Two methodologies were applied to the same case study. A comparison of the values obtained, in the form of index numbers, is presented in the last rows of Table 3. The first fact to be underlined is that the average value of the total WFIA-FS (4403 106 m3/year) is 53% greater than for the methodology that incorporated the exploitation system (2874 106 m3/year). The same comparison of the two methodologies shows an increased discrepancy, of 70%, for the minimum values, whereas the maximum values are closer, with a difference of only 23%.

The WFBlue was mainly responsible for these differences, as the methodology with full supply gave values for this component that clearly doubled (210%) those of the new methodology proposed. Representation of the WFBlue series for both methodologies and their comparison with the series of available natural water resources in the SRB over the same period shows that there would not be sufficient water to cover the WFBlue obtained when taking into account full supply, not even when considering over-exploitation of aquifers and/or alternative sources. It is clear then that the WFBlue values, and hence the WFIA, are overestimated with WFIA-FS, and the blue water consumption values provided are impossible in the SRB owing to the actual availability [17, 19]. This comparison demonstrates that the green and blue components of the WFIA have to be accounted by following the hydrological principles [17], as the WFIA-ES does provide WFBlue values that are compatible with the availability of resources in the SRB.

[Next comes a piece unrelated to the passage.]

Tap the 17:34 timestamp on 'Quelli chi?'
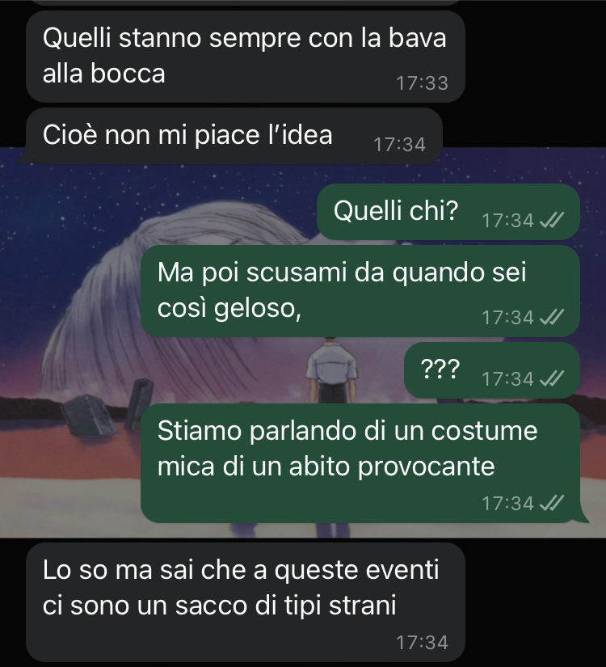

Fig 6 also shows the high variability of the blue component of the WFIA-FS and its negative relationship with the series of available natural water resources, which is hard to explain in physical terms. This contrasts with the relative stability of the WFBlue calculated using WFIA-ES—which, as stated previously, is the result of water allocations, reservoir regulation, desalination and aquifer over-exploitation.

thumbnail
Fig 6. WFIABlue values with both methodologies and natural water resources (NWR).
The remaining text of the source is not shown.